My attempt:
Let $H$ be the outcome heads, and $T$ be tails. Let $X$ be the random variable "number of tosses required to get 3 consecutive heads". The minimum number of trials (tosses) is 3. Thus we have infinite sample space:
$$\{HHH, THHH, TTHHH, HTHHH, TTTHHH, THTHHH, HTTHHH, HHTHHH,....\}$$
For the first 2 elements of sample space, we have the probabilities $(1/2)^{3}$ and $(1/2)^{4}$ respectively. Then we have 2 ways to get 3 consecutive heads out of 5 tosses, hence the probability is $2(1/2)^{5}$. Similar for 4th, 5th and 6th tosses. For $n = 7, 8, 9,... \infty$ tosses, we have
$$2^{n-4} - \frac{(n-5)(n-6)}{2}$$ ways of getting 3 consecutive heads.
Thus the expectation is
$$E(X) = 3(1/2)^{3} + 4(1/2)^{4} + 5 \cdot 2 (1/2)^{5} + 6 \cdot 4(1/2)^{6} + \sum_{n=7}^{\infty} \frac{n}{2^{n}}\left(2^{n-4} - \frac{(n-5)(n-6)}{2}\right) $$
However the infinite sum above doesn't converge, so obviously the approach is wrong.
I have looked at related posts (i.e. Expected Number of Coin Tosses to Get Five Consecutive Heads) but I don't see how my approach fails.
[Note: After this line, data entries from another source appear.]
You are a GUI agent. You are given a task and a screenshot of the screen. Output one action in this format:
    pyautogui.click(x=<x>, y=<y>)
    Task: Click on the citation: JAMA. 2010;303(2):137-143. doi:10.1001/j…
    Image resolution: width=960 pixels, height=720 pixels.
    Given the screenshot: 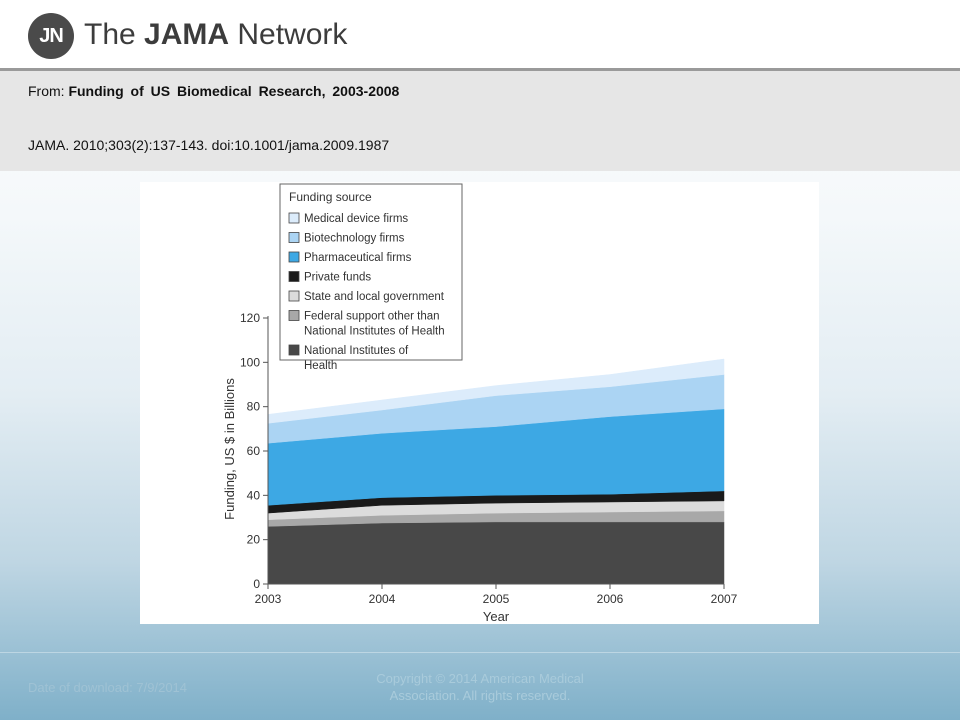 What is the action you would take?
    pyautogui.click(x=209, y=145)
Edit: computation of $$2^{n-4} - \frac{(n-5)(n-6)}{2}, \qquad n \geq 7.$$
I need to compute the number of ways that X -values can be next to each other for a given number of tosses $n \geq 7$. For this $n$, I have a sample space element of the form $...TXXX$, consisting of $n$ symbols $T$ and $H$. Thus, I have a choice of $2^{n-4}$ arrangements for the first $n-4$ symbols. Out of those, I need to exclude the sequences of symbols of the form $XXX...X$, for 3 or more values of $X$. There are $(n-6)$ such arrangements for 3 consecutive $X$ values, $(n-7)$ arrangements for 4 consecutive $X$s, $(n-8)$ arrangements for 5 $X$s, and so on. Hence for the total of such arrangements, we have the arithmetic progression
$$n-6, n-7, n-8,...0.$$ For a given $n$, the sum turns out to be $$\frac{(n-5)(n-6)}{2}$$ Hence, we have the result $2^{n-4} - \frac{(n-5)(n-6)}{2}$ as stated above...
Here is a standard trick for this kind of situation. It hinges on the fact that expectation satisfies a law similar to the law of total probability. You'll see what I mean below.
Let $A$ be the event "the first toss is a heads". Then we have $$ E(X)=E(X\mid A)P(A)+E(X\mid \bar A)P(\bar A)\\ =\frac12E(X\mid A)+\frac12(1+E(X)) $$ since the expectation of $X$ given that the first toss is a tails is clearly one more than the expectation of $X$; you just wasted a throw.
Now, for $E(X\mid A)$, we can do a similar trick: let $B$ be the event "the second toss is a heads", and we get $$ E(X\mid A)=E(X\mid A,B)P(B)+E(X\mid A,\bar B)P(\bar B)\\ =\frac12E(X\mid A,B)+\frac12(2+E(X)) $$ Finally, we must calculate $E(X\mid A,B)$. You can probably guess how: let $C$ be the event "the third toss is heads", and we get $$ E(X\mid A,B)=E(X\mid A,B,C)P(C)+E(X\mid A,B,\bar C)P(\bar C)\\ =\frac12\cdot 3+\frac12(3+E(X)) $$ Since $A,B,C$ together means you succeeded to get three heads in a row on the first three throws, we must have $E(X\mid A,B,C)=3$.
Now you can just insert everything into the original equation, and solve for $E(X)$.